Intervention de Diana Filippova

Réunion du 4 février 2016 à 9h00
Mission d'information relative au paritarisme

Diana Filippova :

Les gens y respectent une charte de bonne conduite. Évidemment, vous pouvez travailler après dix-neuf heures si vous en avez envie, mais êtes-vous contraint de le faire ? Y a-t-il des contraintes insidieuses, des contraintes qui s'insinuent ? Cela renvoie à Michel Foucault : il n'y a pas besoin de normes obligatoires, il suffit de quelques normes tacites qui s'insinuent dans votre vie – c'est d'ailleurs ainsi que les normes fonctionnent dans le monde d'aujourd'hui, et qu'elles fonctionneront demain. Je pense que cela passe par l'éducation, l'éducation des entreprises, l'éducation des enfants, une discipline personnelle. Et, à cet égard, il y a une claire différence, en termes de niveau de formation et de confiance en soi, entre le travailleur qui sait très bien qu'il retrouvera du travail s'il se fait licencier pour s'être déconnecté et celui qui, une fois exclu de sa plateforme, ne pourra retrouver du travail.

On retrouve les segmentations, en termes de classes sociales et de niveau de diplôme, qu'on a toujours connues. Toutes les questions ne sont pas nouvelles. De très nombreuses études sociologiques et économiques ont été menées, qu'il serait intéressant de remettre au goût du jour, d'adapter à cette nouvelle forme d'économie qui apparaît, ces nouveaux fonctionnements, pour ne pas perdre tout un pan des sciences sociales et économiques, qui ont quand même beaucoup étudié ces questions de reproduction sociale, de segmentation entre classes, de différence entre les héritiers et les autres, entre ceux qui détiennent le capital économique et culturel et ceux qui ne le détiennent pas.

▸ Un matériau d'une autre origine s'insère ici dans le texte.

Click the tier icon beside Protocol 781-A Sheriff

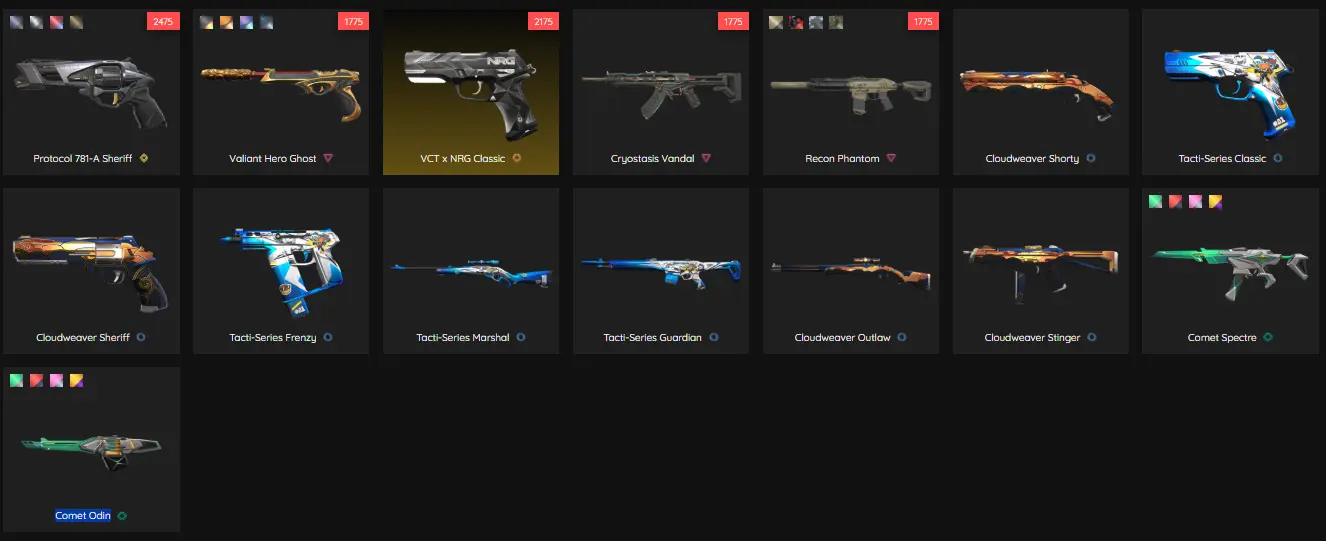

Nous sommes très déprimants, je vous l'accorde… Je ne veux pas du tout plaider pour Uber, mais n'oublions pas qu'Uber a quand même donné du travail à un nombre considérable de jeunes et de moins jeunes, de pères de famille et de mères de famille de banlieue. Ils le font à l'américaine parce que c'est une boîte américaine, mais ils le font quand même, et avec détermination, parce qu'ils savent très bien que si cela ne fonctionne pas, ils risquent de perdre ce monopole sur lequel repose leur modèle.

C'est aussi quelque chose qui nous gêne : comment donc ? une entreprise privée remplit le rôle de l'État ? Oui, effectivement, dans un cas précis, qui est celui de permettre d'accéder à un travail qui ne demande pas énormément de qualification, dans un secteur protégé pour des raisons qui ne sont plus qu'historiques, idéologiques, non rationnelles, qui ne se justifient pas par des contraintes de pure sécurité. Dans ce domaine, une entreprise a montré qu'on pouvait fonctionner autrement. Je ne préjuge pas du tout du futur de la réglementation, mais cela devrait nous inciter à nous interroger sur la manière dont les choses évoluent aujourd'hui.